The consumer does get a transient flush of satisfying dopamine that comes from buying anything. This is an ancient biochemical stimulus that we share with other animals—even with certain insects. It was once a crucial mechanism for our survival, but is now superfluous for those of us living in an age of abundance. What do we need when we have everything that we need? But, as Wilson contends, the biochemical addiction continues to drive us.
“There is a ghastly amount of stuff that already exists in the world,” she writes, “and the donation pile at charity shops in January is a pertinent reminder.” In the northern hemisphere, this is the month that follows the winter solstice, when people are primed by the threatening darkness and cold to combat their insecurity by spending lavishly. The subconscious will not be stopped from taking every opportunity to express itself, even though the planet is already full, overwhelmed and exhausted by the excessive products of our affluent consumer societies. Not only do we make and take more than we need, but we are also generating more waste than nature can process.

DATA SHOWN:
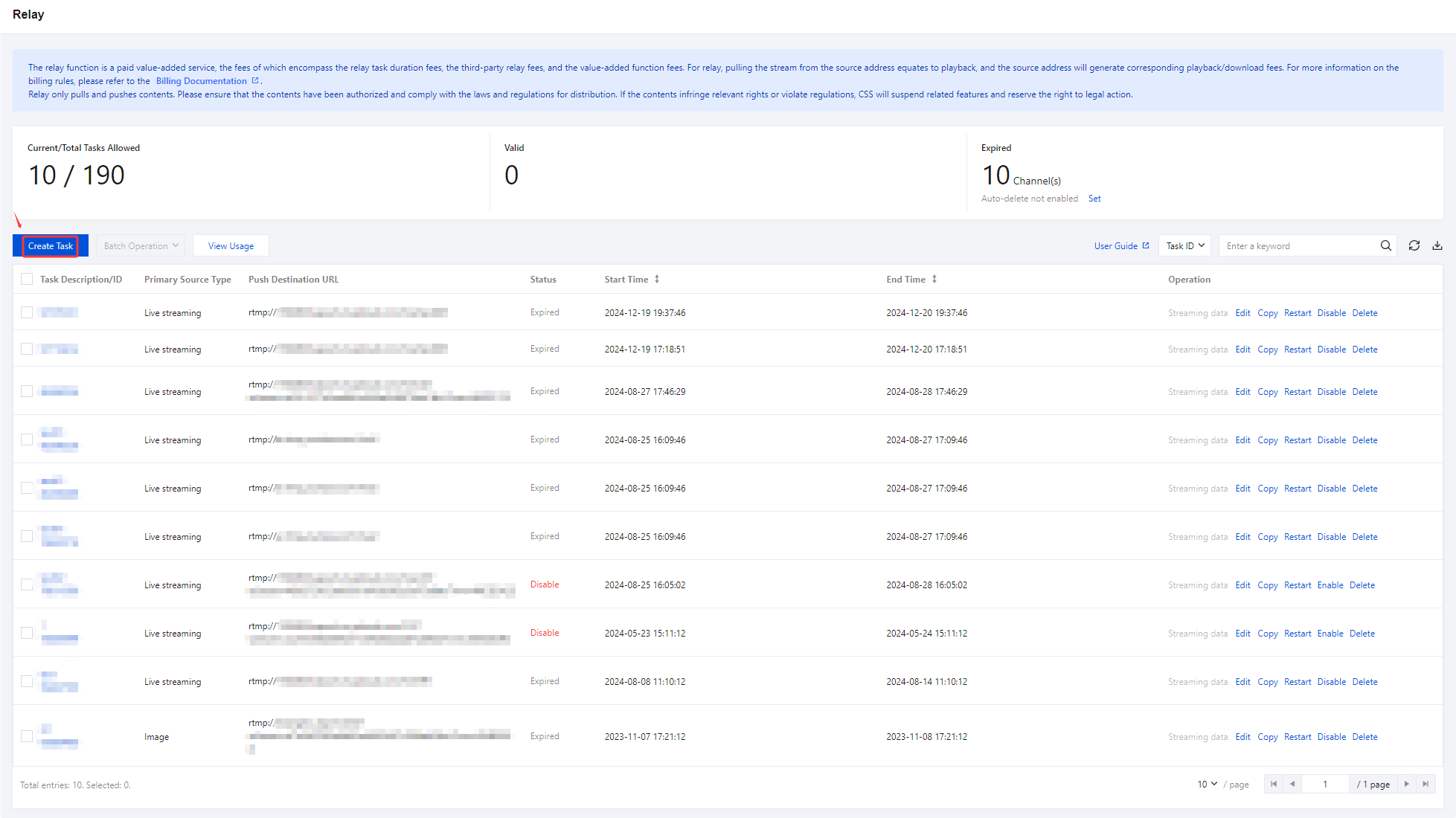Expand the Batch Operation dropdown
Screen dimensions: 1456x818
[141, 246]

DIRECTIVES:
[a] According to the passage on consumerism, what does buying anything give the consumer?
[b] Reproduce the passage on consumerism from "The consumer does" to "to drive us.".
[c] Carry on writing the passage on consumerism, starting right after its final sentence.

ANSWERS GIVEN:
[a] A transient flush of satisfying dopamine.

[b]
The consumer does get a transient flush of satisfying dopamine that comes from buying anything. This is an ancient biochemical stimulus that we share with other animals—even with certain insects. It was once a crucial mechanism for our survival, but is now superfluous for those of us living in an age of abundance. What do we need when we have everything that we need? But, as Wilson contends, the biochemical addiction continues to drive us.

[c]
Amid the luxury of these contaminating things, we usually forget to notice the reciprocal relationship between owning and being owned. What we own also owns us. Beyond what is required for the basics that provide a comfortable existence, possessions become a burden that take
massive amounts of time and energy to acquire, and then immeasurable
effort to use, supervise, keep and protect. All this attention diverts us from the profound simplicity and existential treasure of merely being consciously alive. Owning stuff so easily becomes a distraction that displaces the essence of something far more valuable than anything else that we can possess. “I shop, therefore I am”—the title of a 1987 artwork by the American conceptual artist, Barbara Kruger—is a poor substitute for a universally unique commodity that can neither be bought nor sold, traded nor taxed, transferred nor appraised. It arrives free of any duties or penalties. It does, however, have an non-negotiable expiry date, which leaves even the most wealthy in an uncomfortable position.
Billionaires have more money than anyone could possibly spend on necessities in multiple lifetimes, so something else is motivating their lack of enoughness. Is it the quest for power? Control? Prestige? Authority? Perhaps, superficially. But all these motives can be linked to an incessant and fundamental hunger, to a deep and primal insecurity that cannot be satisfied by any amount of wealth. And in the process of trying to assuage this ghost of their primal past, they do more environmental damage with their yachts, private jets, helicopters, mansions and exploitive enterprises than most other human beings.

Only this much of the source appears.